Activation of {beta}-adrenergic receptors facilitates heterosynaptic translation-dependent long-term potentiation.

Noradrenaline critically modulates the ability of synapses to undergo long-term plasticity on time scales extending well beyond fast synaptic transmission. Noradrenergic signalling through β-adrenergic receptors (β-ARs) enhances memory consolidation and can boost the longevity of long-term potentiation (LTP). Previous research has shown that stimulation of one synaptic pathway with a protocol that induces persistent, translation-dependent LTP can enable the induction of LTP by subthreshold stimulation at a second, independent synaptic pathway.
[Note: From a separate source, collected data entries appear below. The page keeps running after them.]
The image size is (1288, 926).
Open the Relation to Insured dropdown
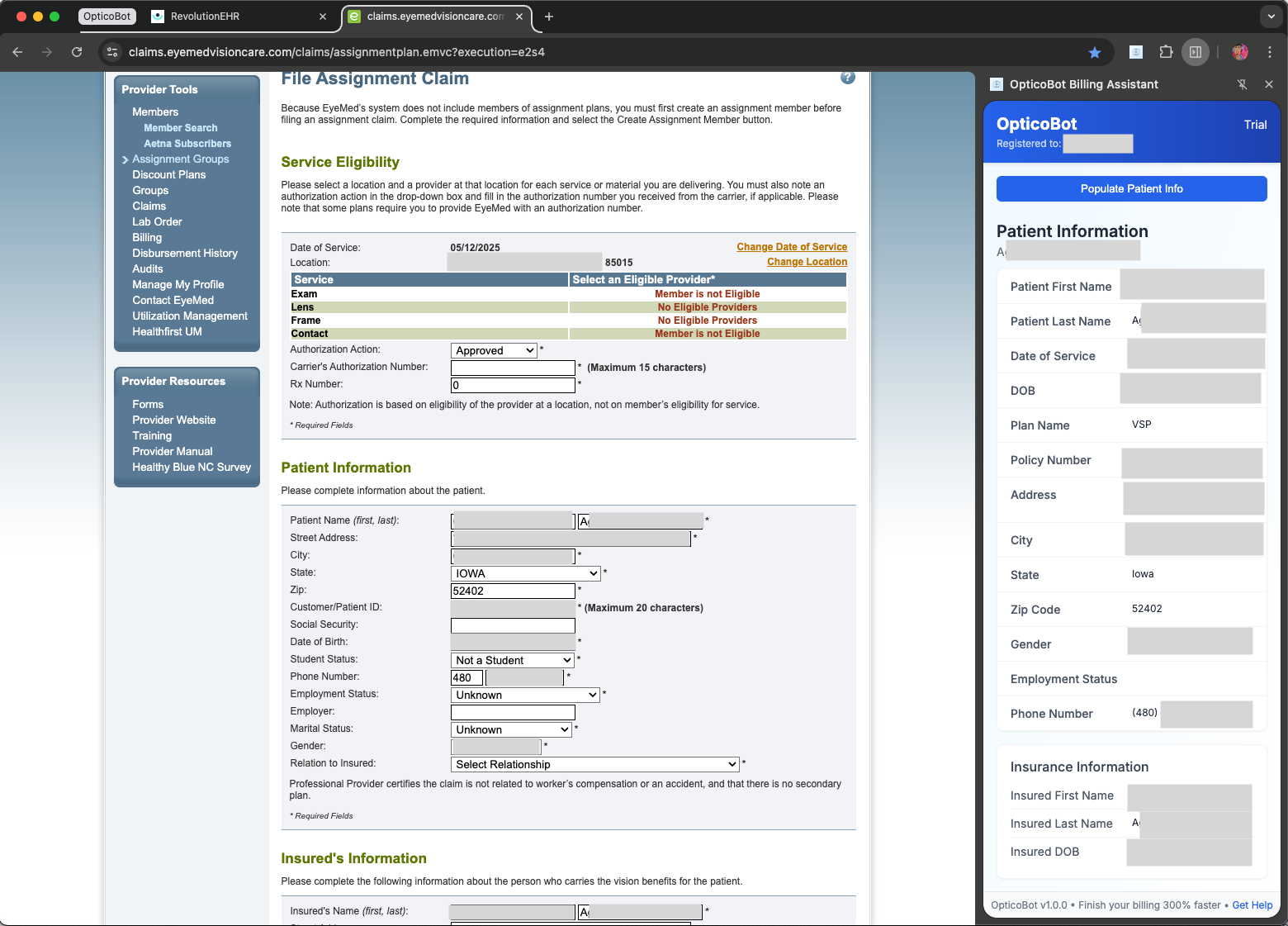pos(594,764)
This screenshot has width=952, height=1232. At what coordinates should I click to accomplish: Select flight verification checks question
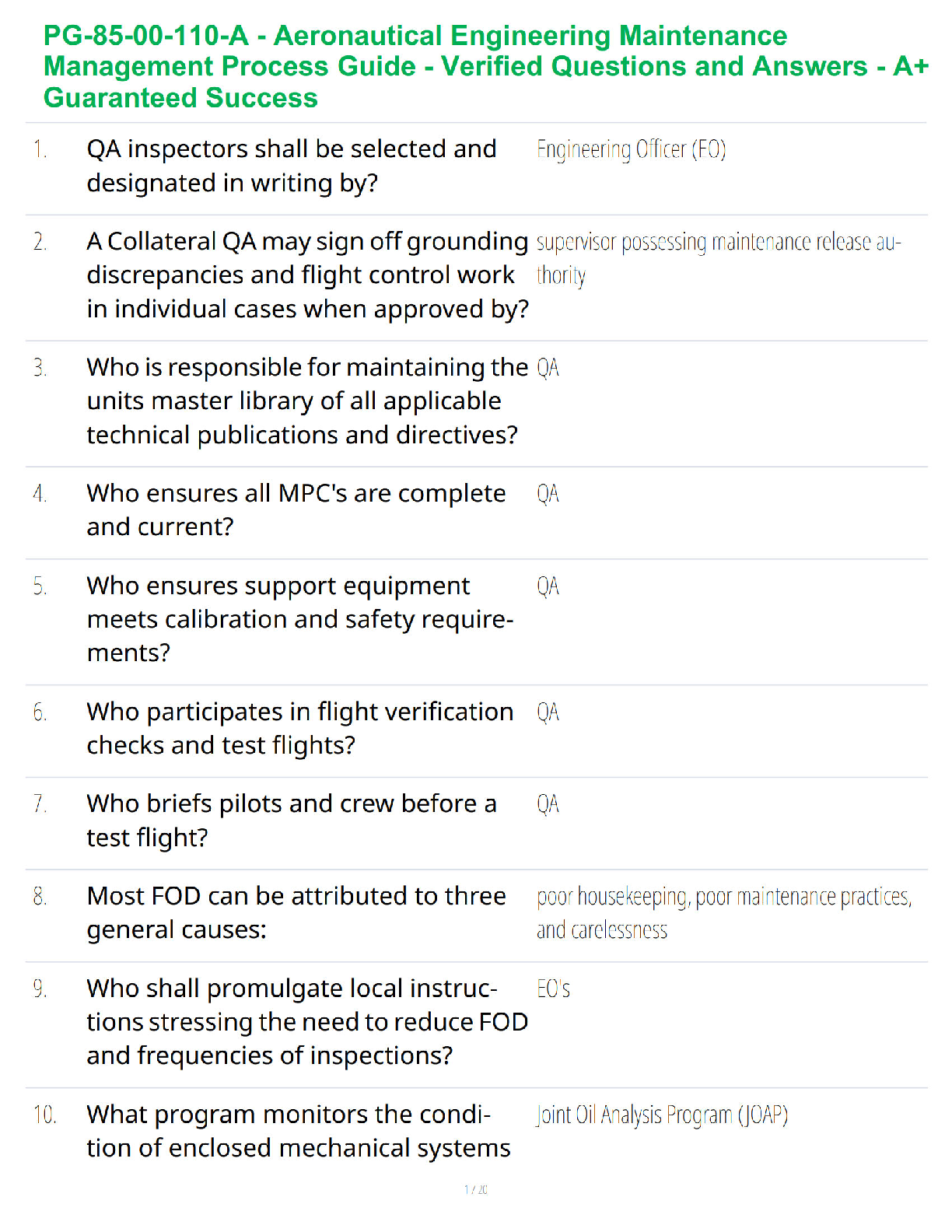(x=300, y=729)
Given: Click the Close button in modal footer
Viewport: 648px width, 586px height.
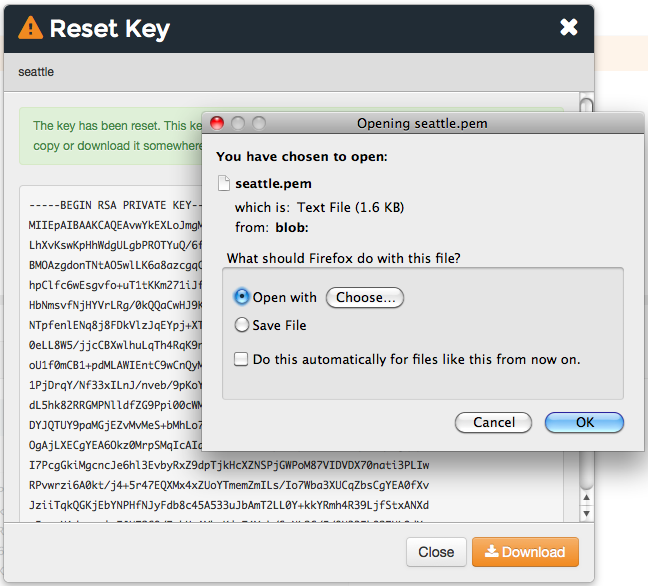Looking at the screenshot, I should (x=436, y=552).
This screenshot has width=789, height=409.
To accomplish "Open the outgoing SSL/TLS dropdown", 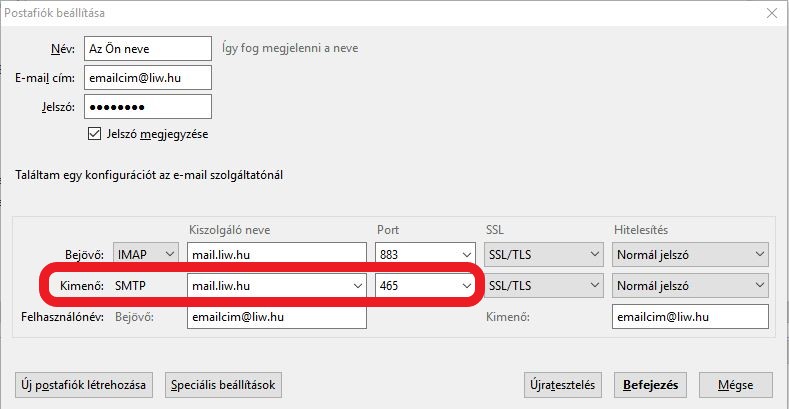I will [x=543, y=286].
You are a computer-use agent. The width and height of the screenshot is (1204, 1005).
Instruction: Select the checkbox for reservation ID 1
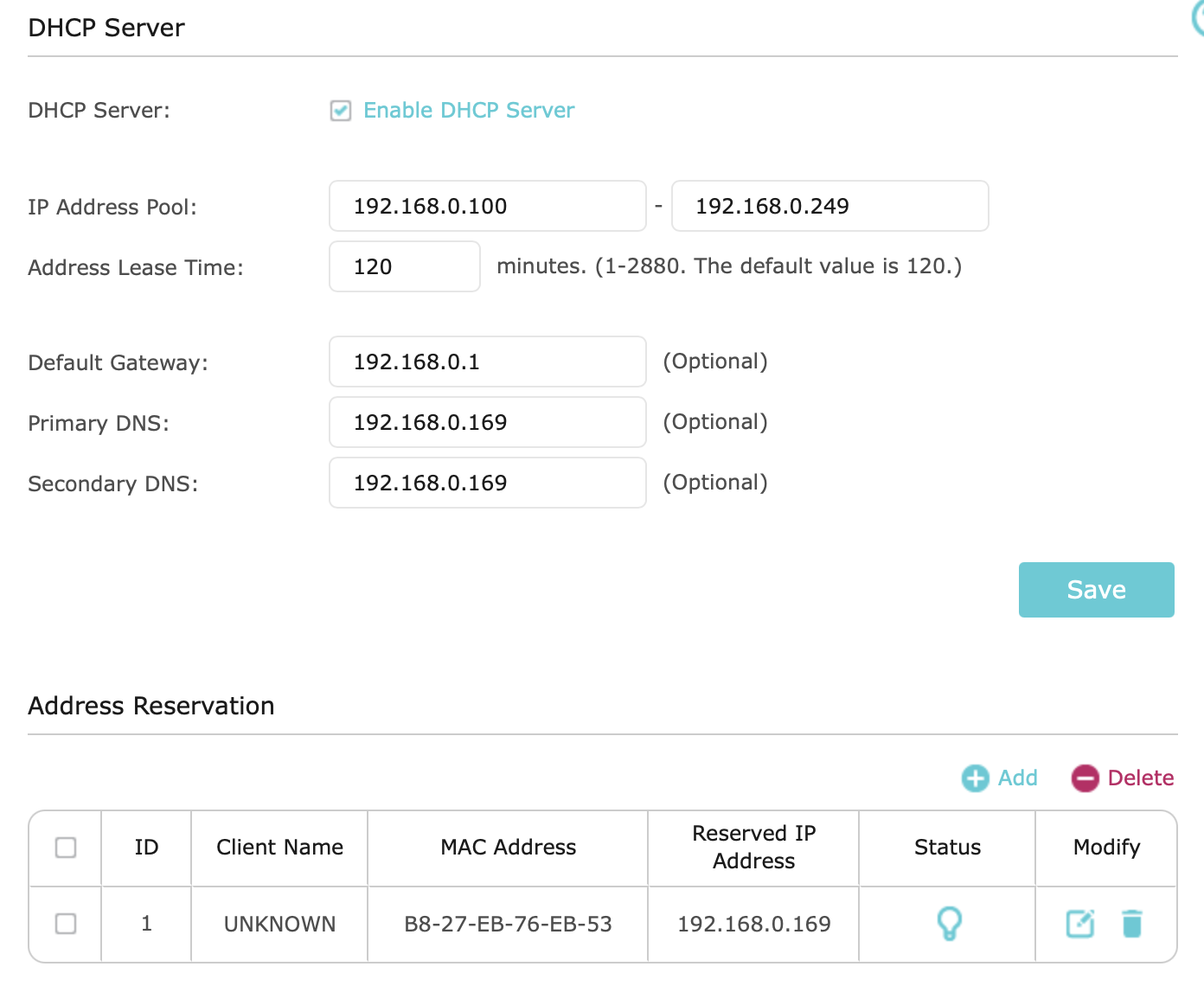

This heterosynaptic facilitation depends on the regulation and synthesis of proteins. Recordings taken from area CA1 in mouse hippocampal slices showed that induction of β-AR-dependent LTP at one synaptic pathway (S1) can facilitate LTP at a second, independent pathway (S2) when low-frequency, subthreshold stimulation is applied after a 30 min delay. β-AR-dependent heterosynaptic facilitation requires protein synthesis as inhibition of mammalian target of rapamycin (mTOR), extracellular signal-regulated kinase (ERK), or translation, prevented homo- and heterosynaptic LTP. Shifting application of a translational repressor, emetine, to coincide with S2 stimulation did not block LTP. Heterosynaptic LTP was prevented in the presence of the cell-permeable cAMP-dependent protein kinase inhibitor, PKI. Conversely, the time window for inter-pathway transfer of heterosynaptic LTP was extended through inhibition of GluR2 endocytosis. Our data show that activation of β-ARs boosts the heterosynaptic expression of translation-dependent LTP. These results suggest that engagement of the noradrenergic system may extend the associative capacity of hippocampal synapses through facilitation of intersynaptic crosstalk.